Cellulitis from tight bra?

lastar

Hi, All —

I'm 11 years out from diagnosis and Lx/Mx. I have had issues with LE off and on since, but not much in the last 4 years or so. I wore a more substantial bra on Sunday. I usually only wear it for a few hours and then take it off, but I wore it all day. When I took it off on Sunday night, my cancer-side reconstructed breast was very red and warm. There was also splotchy redness on the bottom center part of my right reconstructed breast. I have had cellulitis once before and keep antibiotics on-hand in case it came up again on a weekend or during travel, so I started those right away. Today the redness is a little better, so I'm feeling relieved. How does this happen? I've had no obvious lymphedema for years (ever since an amazingly uncomfortable but very effective lymphatic drainage massage by a LMT), and there is no broken skin for bacteria to enter. Thanks for any thoughts.

Best ~ Leigh Ann

maggie15

Hi Leigh Ann, I have to wear a loose bra (no support, more of a modesty cover) because of my LE breast. Compression makes it worse contrary to theory. It seems to stop the limited lymph fluid flow and cause more swelling. The heavy duty bra might have had this effect. Even if there is no evident broken skin bacteria can get in through a microscopic opening. I'm glad the antibiotics are working.

lastar

Thanks, @maggie15 ! I will start bra shopping for something less restrictive. I was enjoying wearing something with a little more support for a change, but I knew better. My flap-reconstruction breasts are much larger than the B/C cup that I was asking for. Plastic surgeons only seem to know BIG.

rrs

Could it be that the bra was rubbing and created a tiny bit of skin irritation and then maybe you touched the area? It is amazing to me how easily we can get these infections. I'm just getting over a bad bout that started in my arm pit/shoulder with no redness just extreme pain. Then in a few hours I had a hot rash down my arm. It is such a frightening experience. I've had this three times now and I want to figure out how to try and avoid in the future. Is there a thread on this somewhere? I'm having trouble dealing with the new layout of this site. Looking for discussion on skincare, gardening precautions, bath vs shower… I love relaxing in the bath but think it could be a place for bacteria to enter a small place in my skin. Thanks for any info.

ratherbesailing

Leigh Ann, are you wearing a designated lymphedema bra, or just a supportive regular bra?

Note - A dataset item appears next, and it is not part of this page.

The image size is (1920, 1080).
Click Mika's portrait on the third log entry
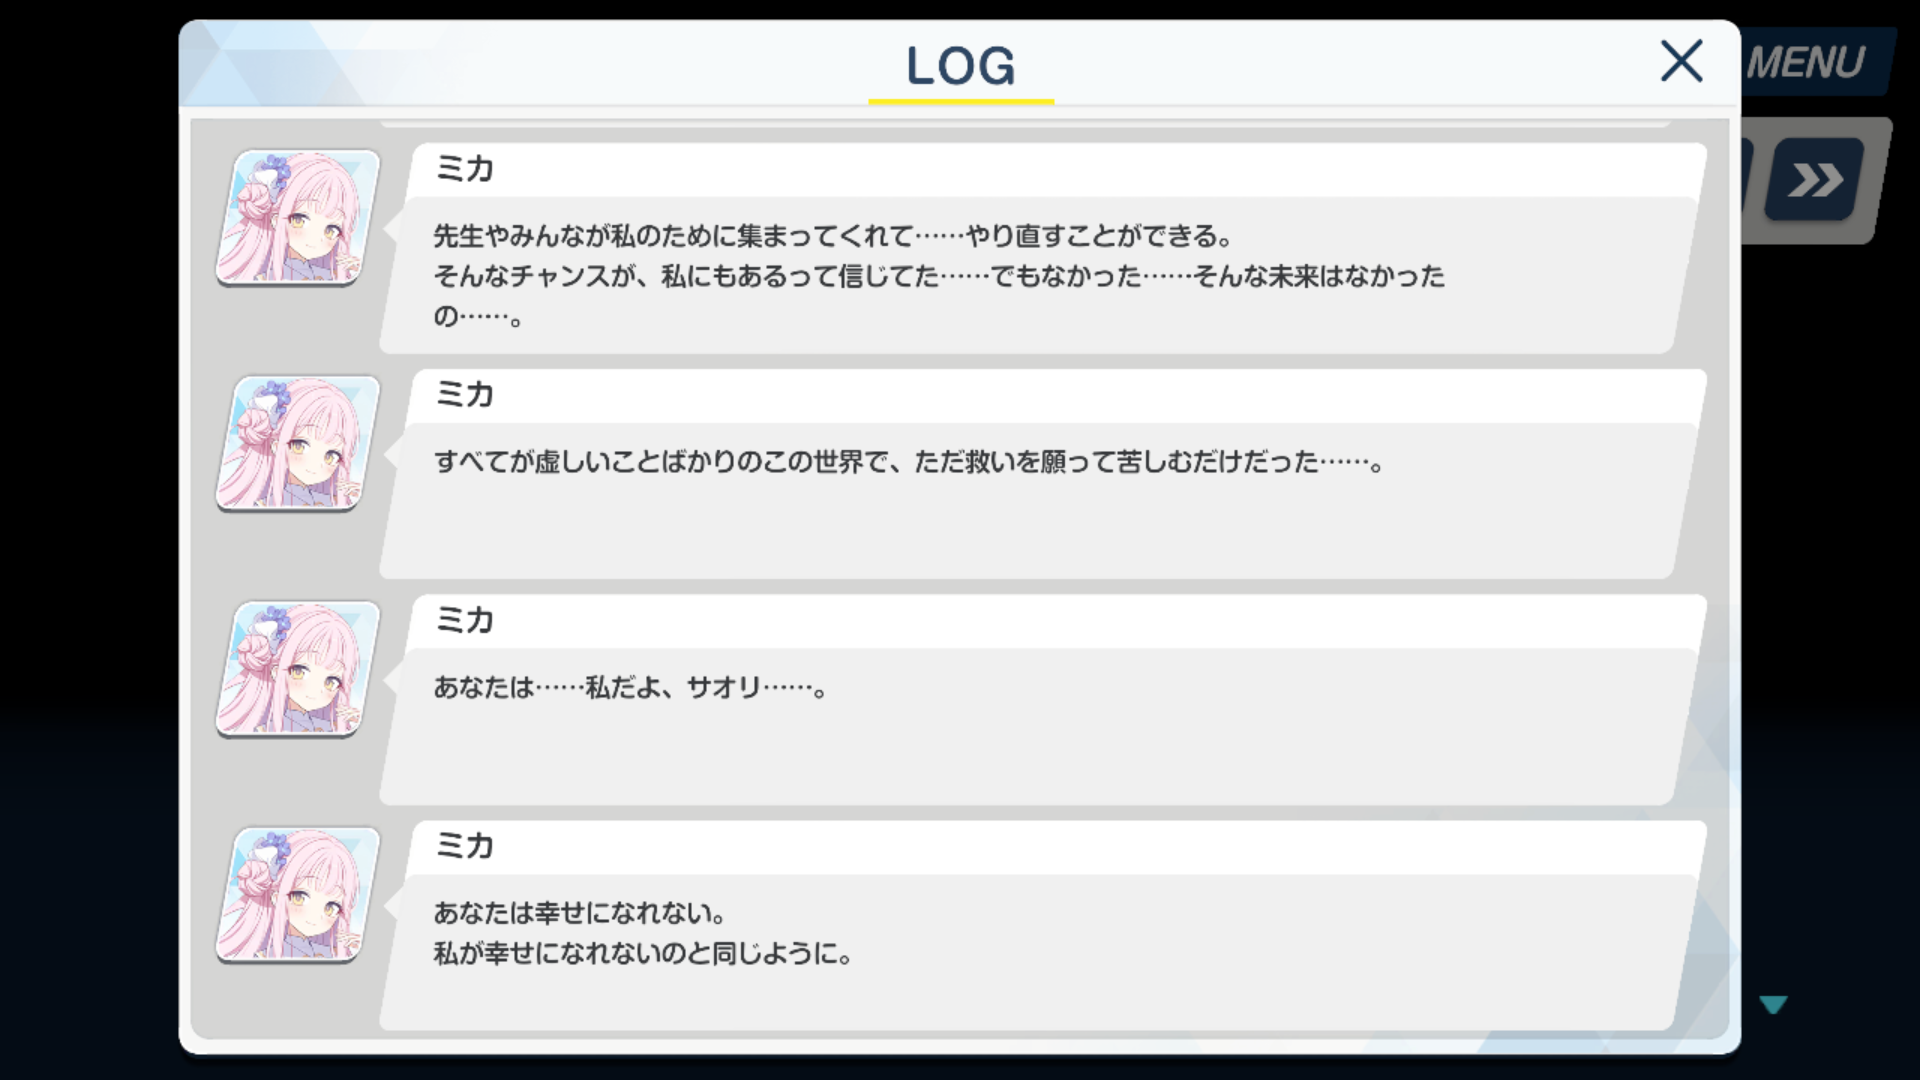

I call my Belisse lymphedema garment the "iron bra" because it is so heavy, but it has kept the lymphedema at bay. It is really comfortable, I think, because it distributes the compression evenly. And my breasts are now different sizes, but it substantial enough to even them out. I also have another that is lighter and quite comfortable so, yes, trying different ones is always a good ide.

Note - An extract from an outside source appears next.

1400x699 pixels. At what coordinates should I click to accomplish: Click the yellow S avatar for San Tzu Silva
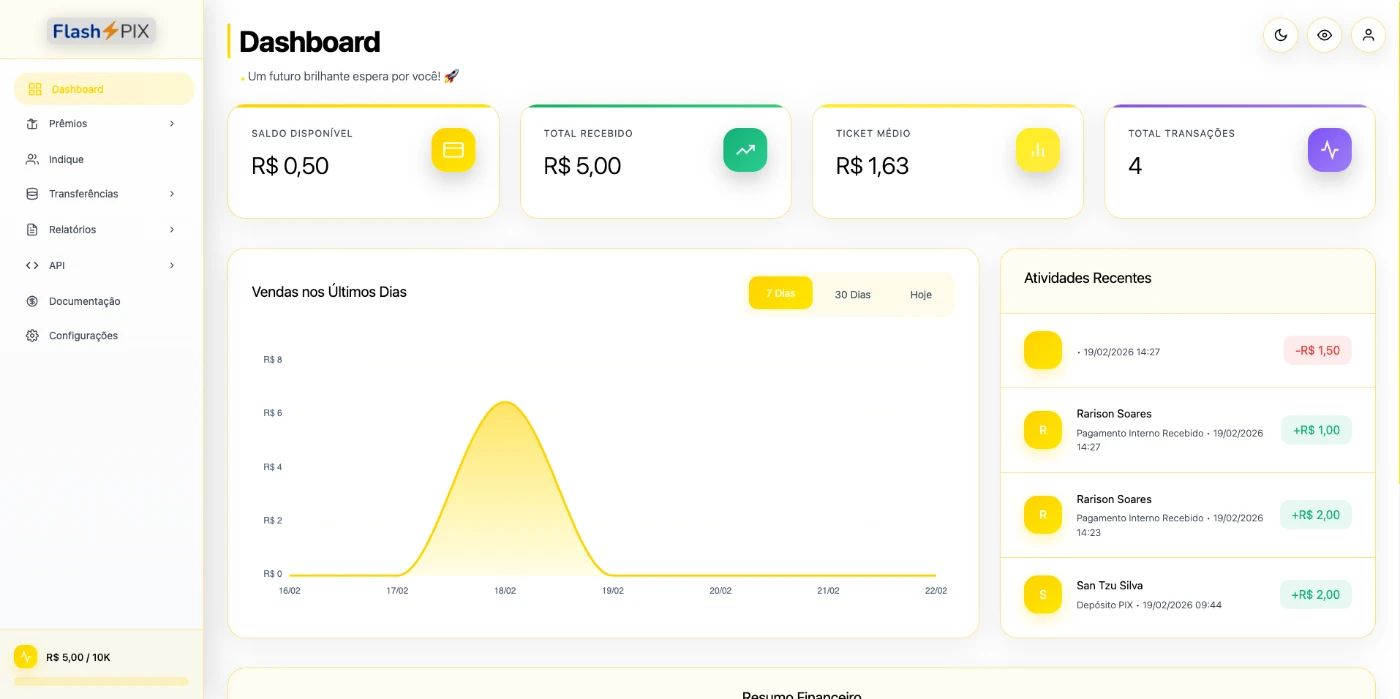tap(1042, 594)
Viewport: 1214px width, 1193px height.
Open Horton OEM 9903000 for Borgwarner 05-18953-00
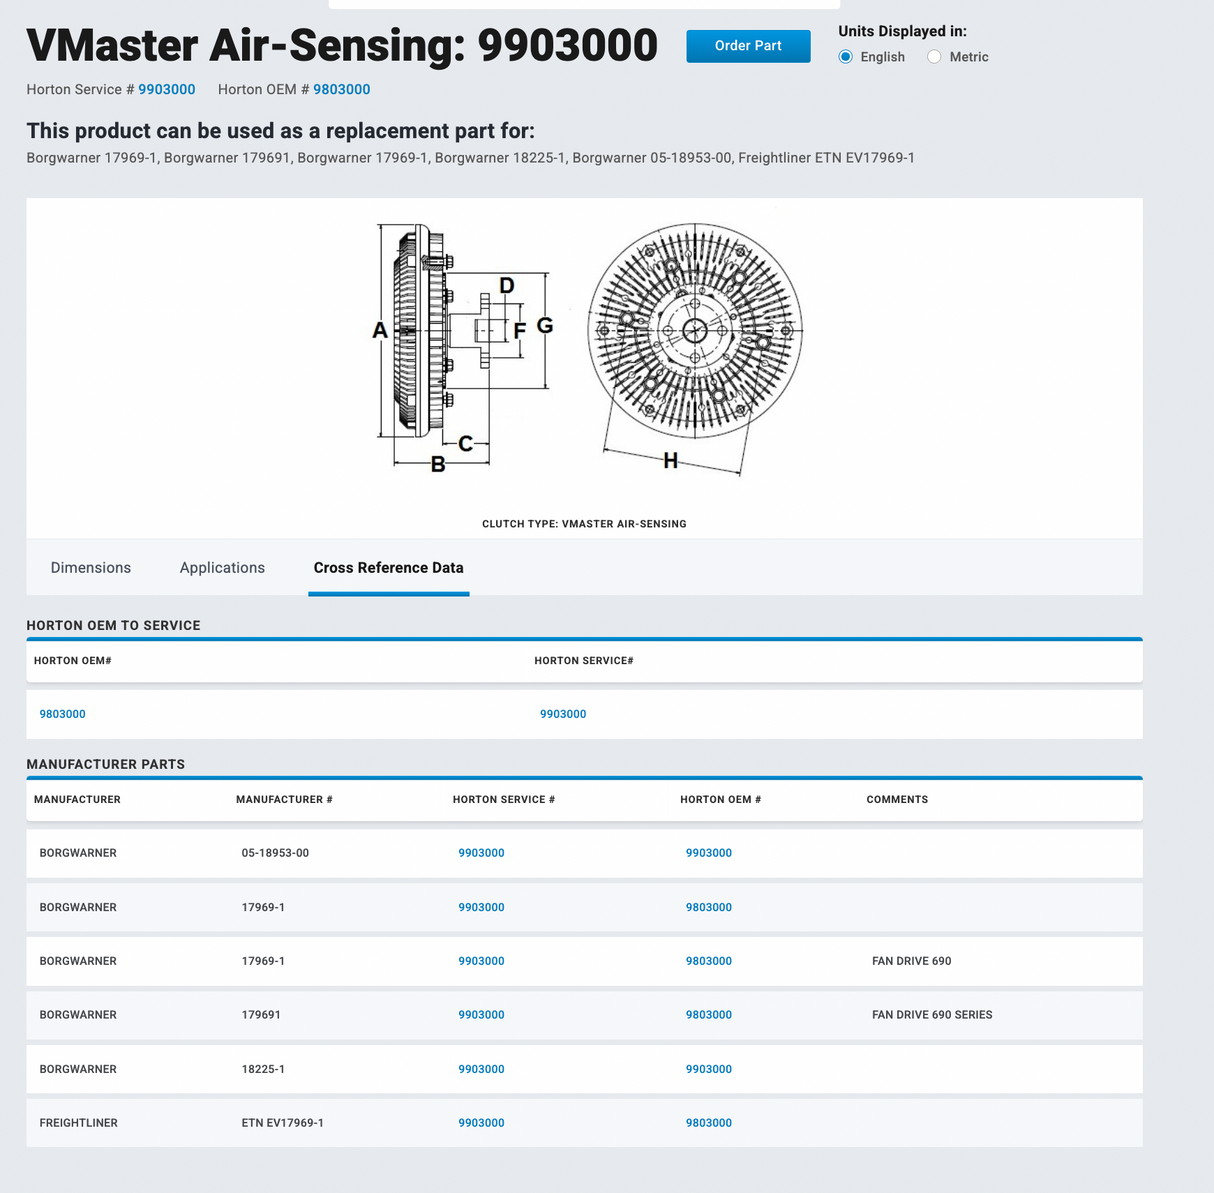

If you don't have a lymphedema bra, you could ask a provider to write a prescription. Medicare now covers them, as do most private insurers. But it is really best - more so than with "regular " bras - to be properly fitted for one, if you can find a local supplier. And best to be fitted every few years, to make sure sizing is still correct as our bodies change.

Hope you find a solution!

lastar

@rrs was your rash cellulitis? I didn't see any breaks in my skin where the cellulitis happened. I think my bra was too snug and restricted my lymphatic flow.

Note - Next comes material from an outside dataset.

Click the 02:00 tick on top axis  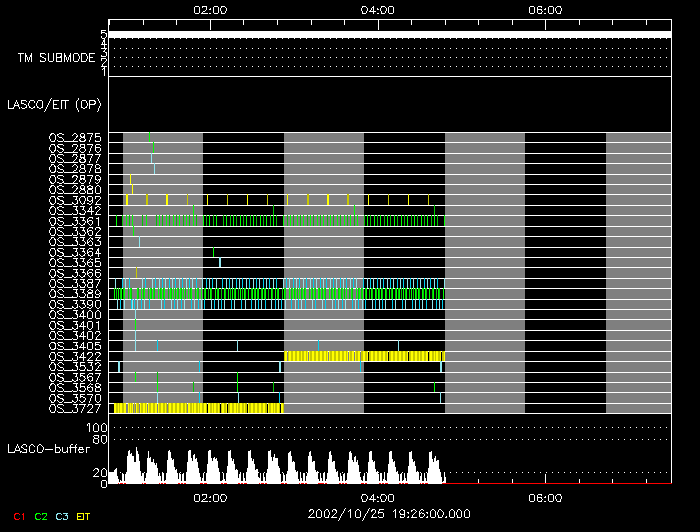point(209,9)
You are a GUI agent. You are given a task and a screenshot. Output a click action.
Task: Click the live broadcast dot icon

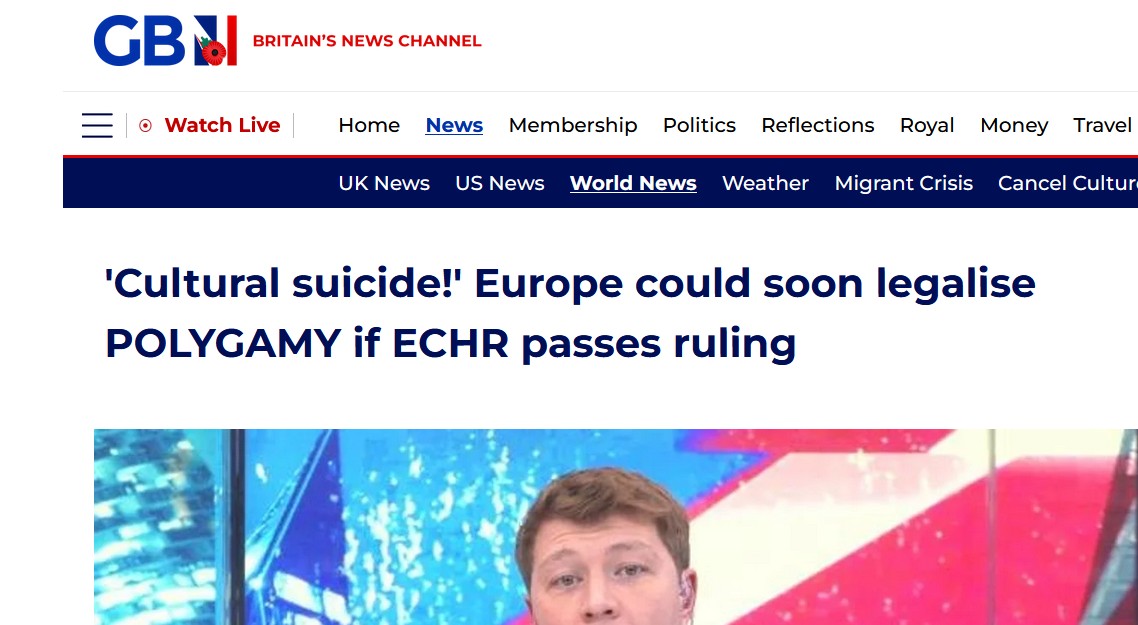145,126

@ratherbesailing I was wearing a supportive bra when I got lymphedema, not a LE bra though. I'd worn it for 2 years or so with no problems but I've gained a little weight. Since the 2 rounds of LE, I have not been wearing a bra except for about 2 hours at a time when I exercise. I will have to travel out of town to be fitted, but I will look into it because it's nice to wear a bra sometimes. I am getting pretty used to not wearing a bra though.